Assignment » Copy each line from the records below in which the word "will" is found.

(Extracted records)
= = = =
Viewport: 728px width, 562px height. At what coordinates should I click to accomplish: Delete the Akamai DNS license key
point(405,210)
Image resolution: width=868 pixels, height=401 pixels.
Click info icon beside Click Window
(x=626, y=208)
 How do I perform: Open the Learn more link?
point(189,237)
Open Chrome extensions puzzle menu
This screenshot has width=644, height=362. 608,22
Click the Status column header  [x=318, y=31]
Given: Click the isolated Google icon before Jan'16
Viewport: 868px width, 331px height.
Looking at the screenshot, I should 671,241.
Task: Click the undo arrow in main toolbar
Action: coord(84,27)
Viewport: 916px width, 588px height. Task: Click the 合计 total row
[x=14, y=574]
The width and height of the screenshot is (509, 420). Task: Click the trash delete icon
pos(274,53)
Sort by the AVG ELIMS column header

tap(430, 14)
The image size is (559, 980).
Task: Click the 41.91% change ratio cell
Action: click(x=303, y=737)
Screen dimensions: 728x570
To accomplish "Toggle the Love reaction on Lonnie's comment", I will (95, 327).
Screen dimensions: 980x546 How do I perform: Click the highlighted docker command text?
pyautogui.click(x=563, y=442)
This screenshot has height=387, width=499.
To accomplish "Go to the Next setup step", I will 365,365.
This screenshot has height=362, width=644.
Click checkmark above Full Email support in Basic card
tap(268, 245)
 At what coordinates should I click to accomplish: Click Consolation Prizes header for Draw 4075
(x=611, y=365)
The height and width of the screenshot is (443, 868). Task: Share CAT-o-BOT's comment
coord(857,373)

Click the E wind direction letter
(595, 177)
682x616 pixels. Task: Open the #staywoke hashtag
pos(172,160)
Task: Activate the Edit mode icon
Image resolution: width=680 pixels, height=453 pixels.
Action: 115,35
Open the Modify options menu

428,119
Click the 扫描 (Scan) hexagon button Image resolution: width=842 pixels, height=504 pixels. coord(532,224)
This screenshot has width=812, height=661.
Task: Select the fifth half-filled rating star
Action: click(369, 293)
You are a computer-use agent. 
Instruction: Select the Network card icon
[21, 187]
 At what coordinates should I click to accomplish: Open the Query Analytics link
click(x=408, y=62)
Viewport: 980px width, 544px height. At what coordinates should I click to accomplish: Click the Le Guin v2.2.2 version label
= = = =
Exercise solution »
To accomplish "Toggle the Love reaction on Lonnie's comment", I will (95, 327).
To accomplish "Go to the Next setup step", I will 365,365.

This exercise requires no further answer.